Insider buying and selling is monitored by investors to gauge the financial health of a listed company. That is why the curiosity over promoter selling is much more intense than that caused by promoter buying. However, in the case of real estate company HDIL, the promoter’s stake sale seems to be a case of cutting the nose to spite the face. It all started when it was reported that HDIL’s vice-chairman Sarang Wadhawan had sold around 50 lakh shares in the market. Now, it was a fairly well-known fact that 96% of the promoter holding was already pledged with various lenders. Naturally, the sale had to happen from whatever free shares the promoter was holding. This development as well as speculation on why such a step was really taken pushed investors to the edge. As a result, over the next few sessions HDIL nearly lost 50% of its market cap from where it had closed on January 21. Given its inability to reduce its high debt, the fear of HDIL going bankrupt was clearly playing on investors’ minds. When you couple it with the fact that HDIL had never got high marks for its disclosure standards; hawking the family silver, clearly, acquired a whole new context. 

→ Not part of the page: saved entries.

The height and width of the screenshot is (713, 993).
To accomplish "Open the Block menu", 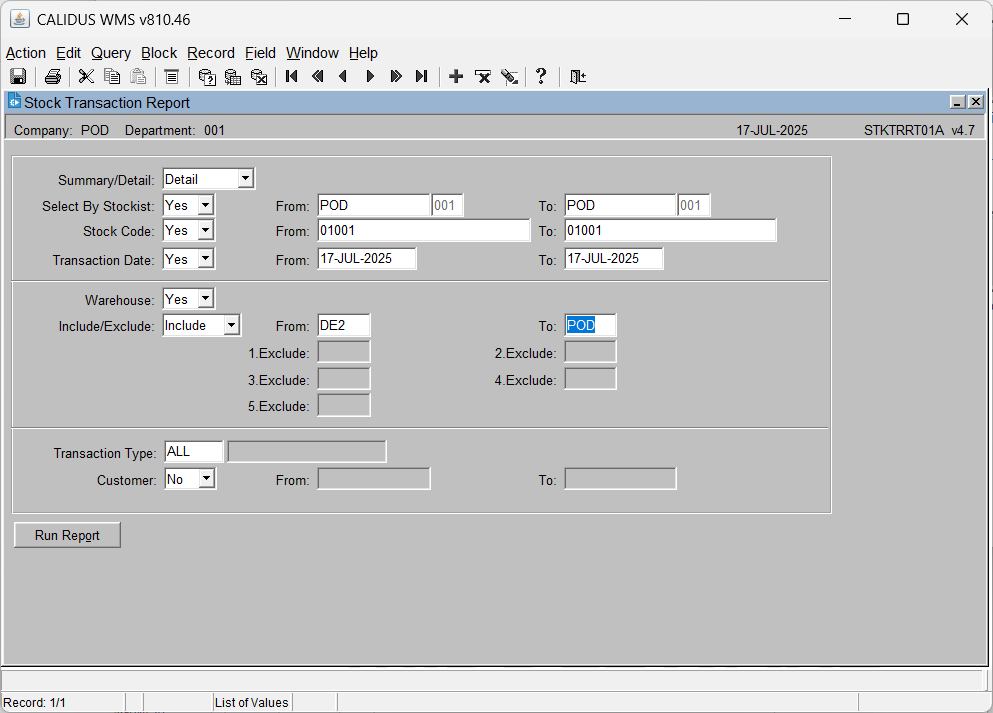I will (x=159, y=53).
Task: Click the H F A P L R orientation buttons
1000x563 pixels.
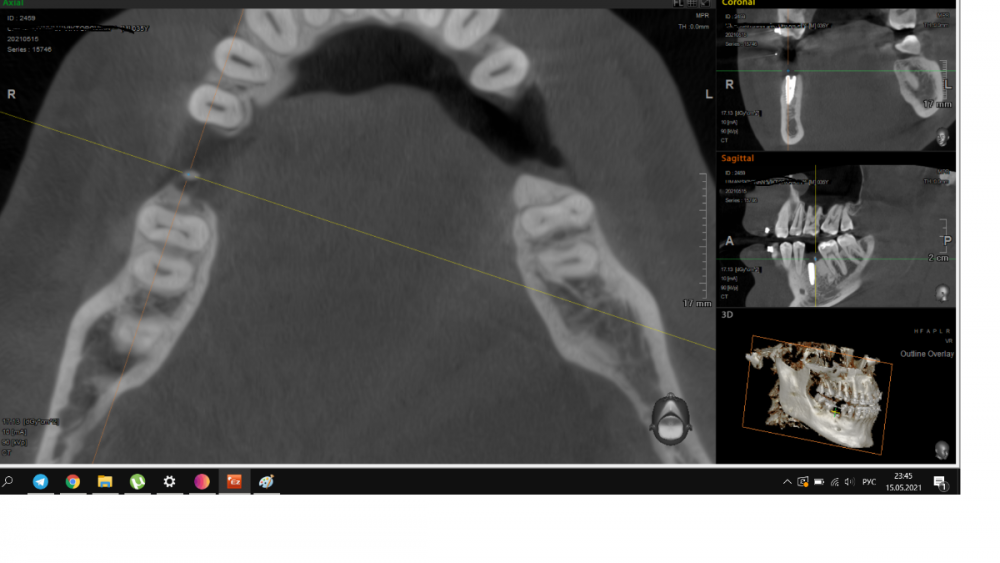Action: tap(933, 331)
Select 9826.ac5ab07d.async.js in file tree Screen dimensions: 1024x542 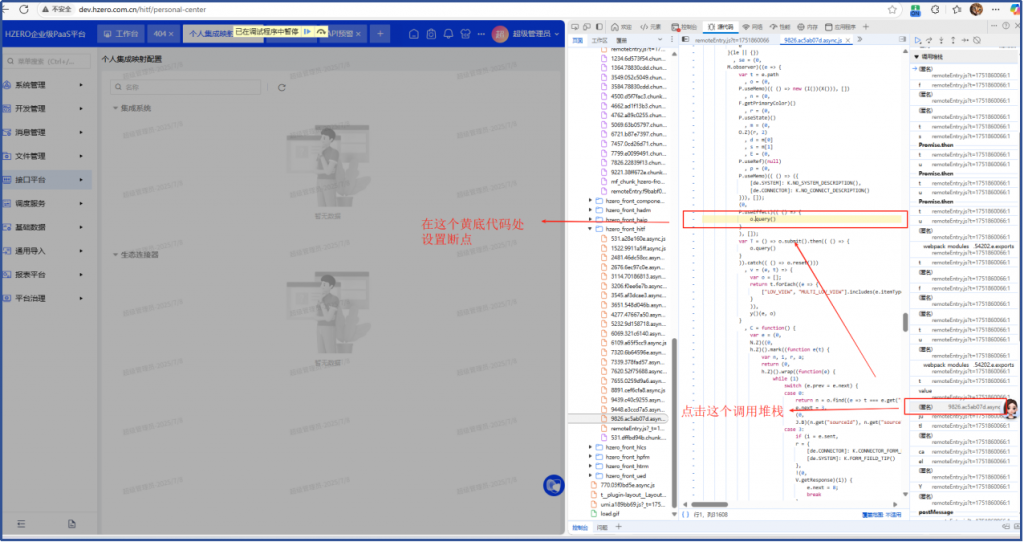(640, 418)
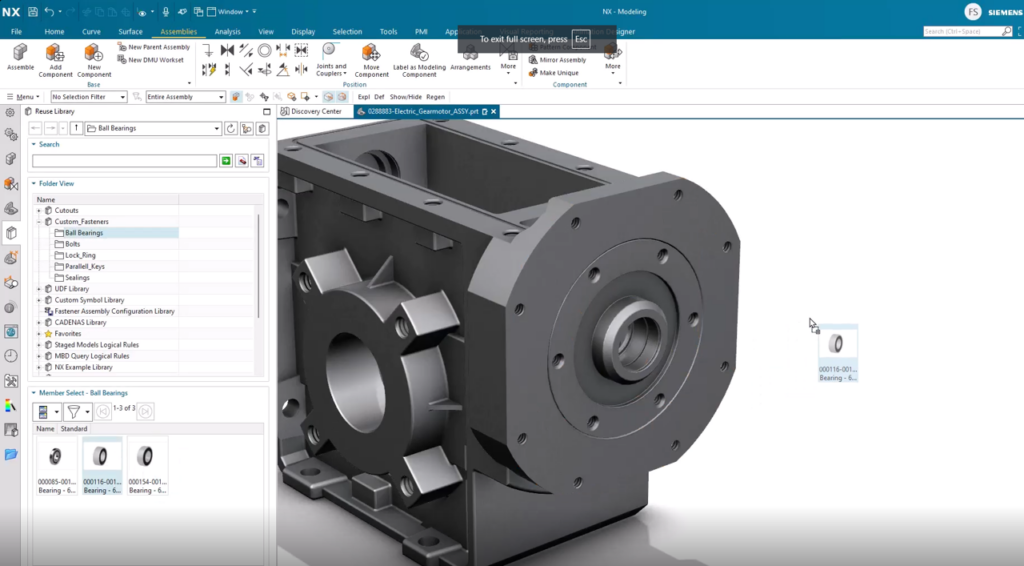Select the New Component tool
1024x566 pixels.
tap(94, 53)
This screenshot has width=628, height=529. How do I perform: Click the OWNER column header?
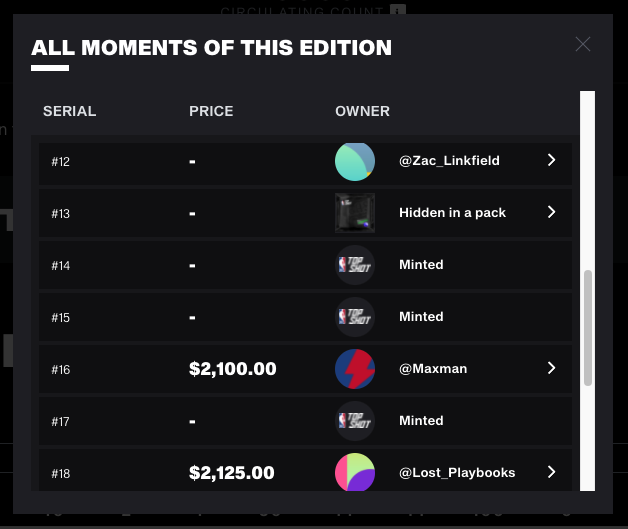point(362,111)
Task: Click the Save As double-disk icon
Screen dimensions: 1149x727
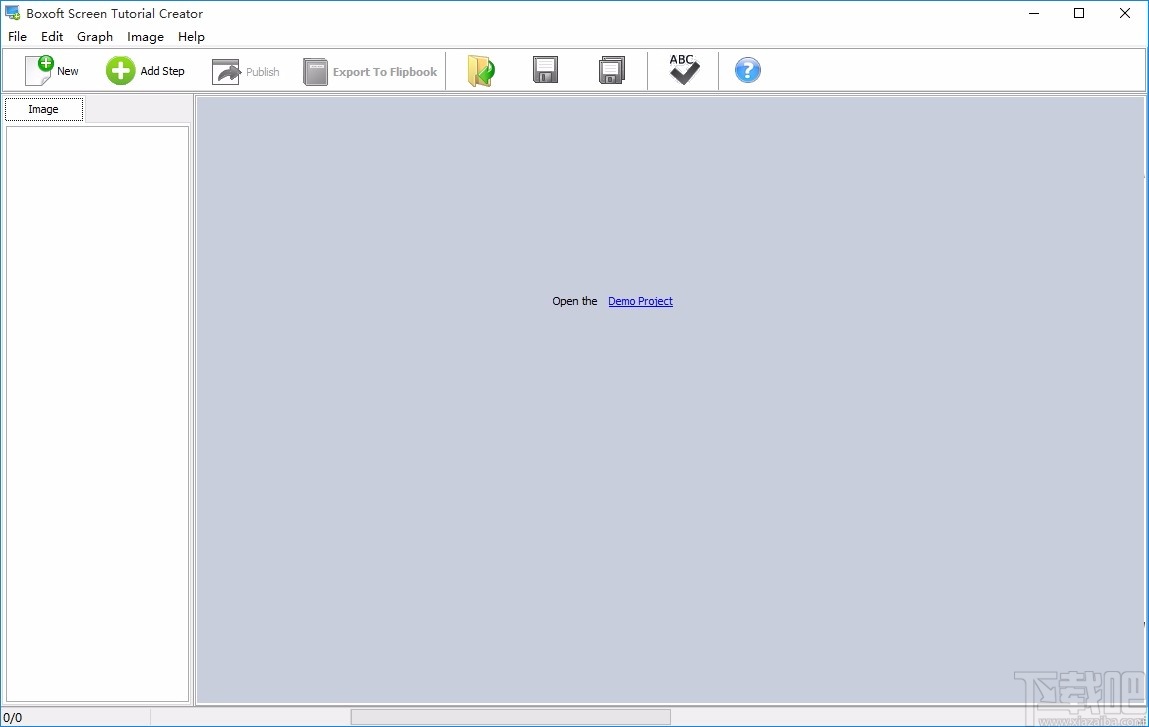Action: coord(611,70)
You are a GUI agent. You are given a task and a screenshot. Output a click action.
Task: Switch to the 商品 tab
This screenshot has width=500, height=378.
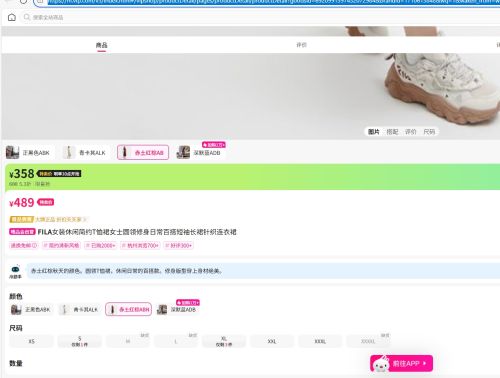click(102, 45)
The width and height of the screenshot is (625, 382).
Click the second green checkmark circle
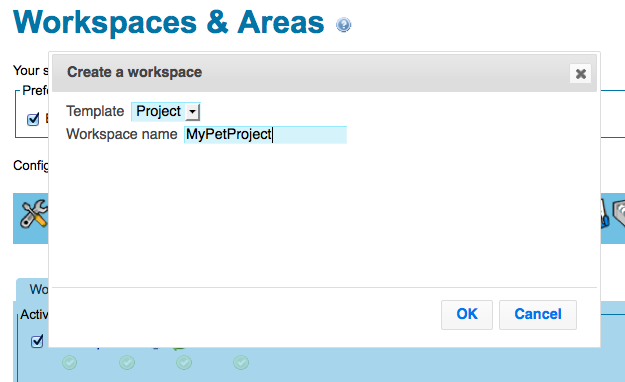pyautogui.click(x=127, y=363)
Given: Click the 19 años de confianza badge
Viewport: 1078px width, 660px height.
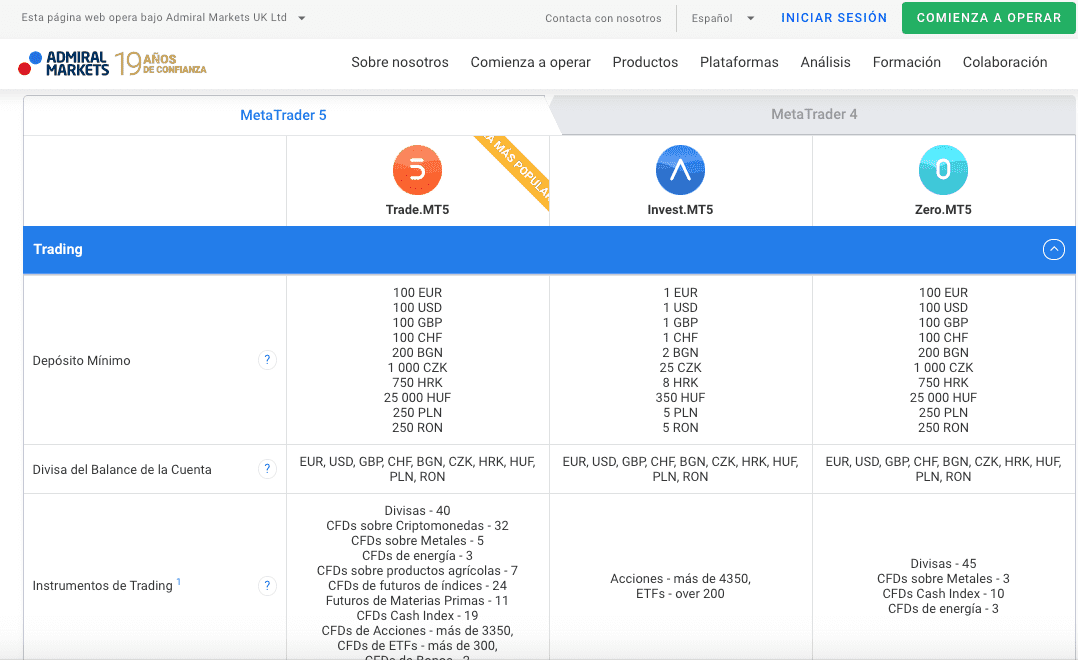Looking at the screenshot, I should pyautogui.click(x=161, y=63).
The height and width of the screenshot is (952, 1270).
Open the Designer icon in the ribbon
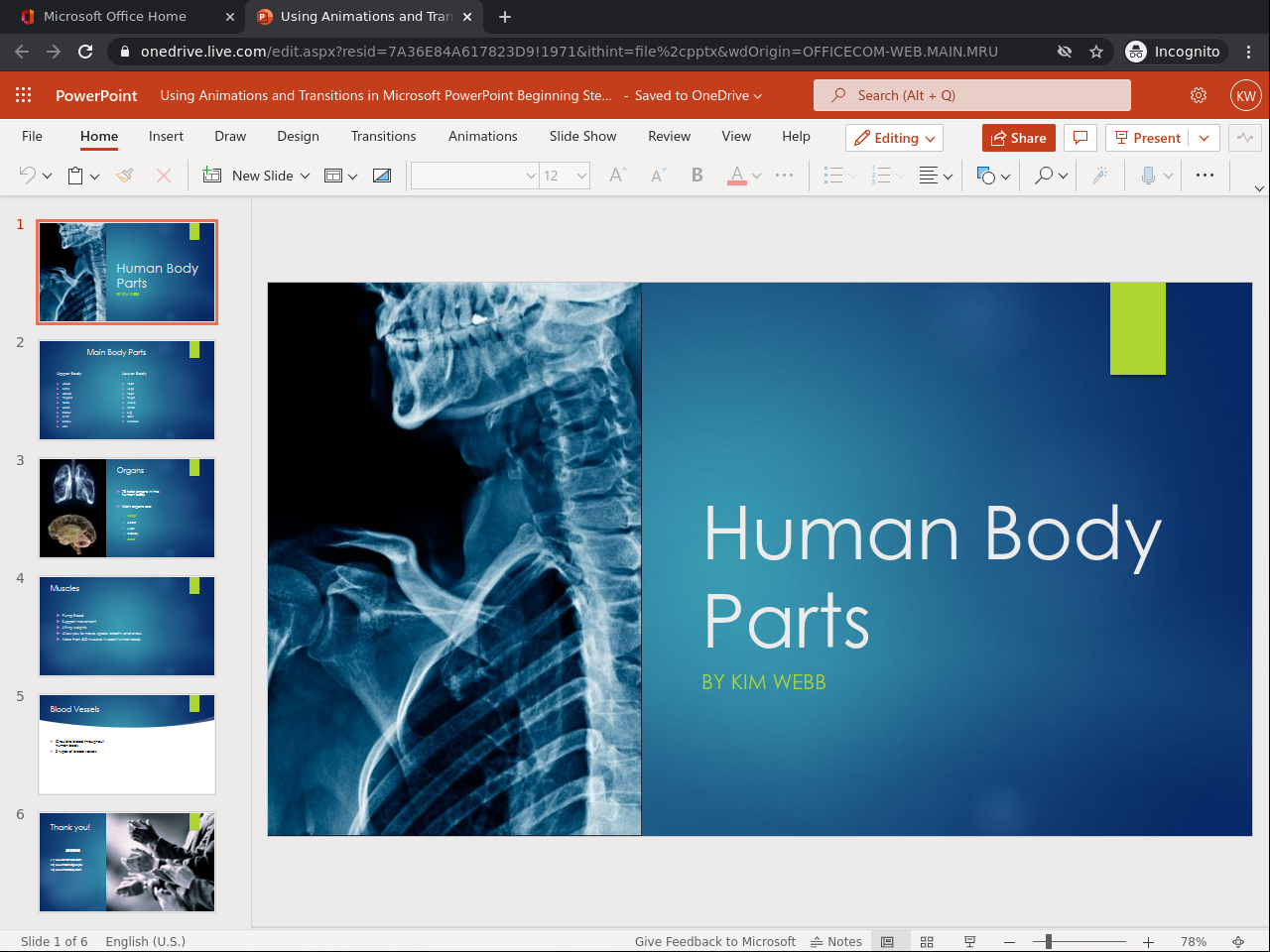pyautogui.click(x=1099, y=176)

While it is too early to say that the dust has settled, the stock price has bounced back from the low of ₹68 that it hit and is now trading at ₹80. The entire extent of institutional buying and selling that happened during the carnage will only be clear after the March 2013 quarterly holding is disclosed. From what has been reported so far, Citigroup Global Markets and Credit Suisse were among the prominent sellers. While Credit Suisse seemed to have followed up on the part selling that it did in December, Citigroup Global Markets seems to have sold almost its entire 1% stake that it acquired in September 2012.   

Free falling

Wadhawan may have sold his shares on January 22, but the stock price had already started cracking on the 21st. So an explanation for the mayhem was needed and analysts were clearly worked up as the promoters continued to be tight-lipped. Holding fort on behalf of HDIL now is Hari Prakash Pandey, vice-president, finance, and he brushes aside rumours of a liquidity problem. “The shares were sold as an emergency measure to raise ₹57 crore to fund a land acquisition, which is in its final stages of closure. It was an urgent payment and our internal accruals are tied down for certain bank repayments. We didn’t want to default on that, so the promoter sold a 1% stake,” he says.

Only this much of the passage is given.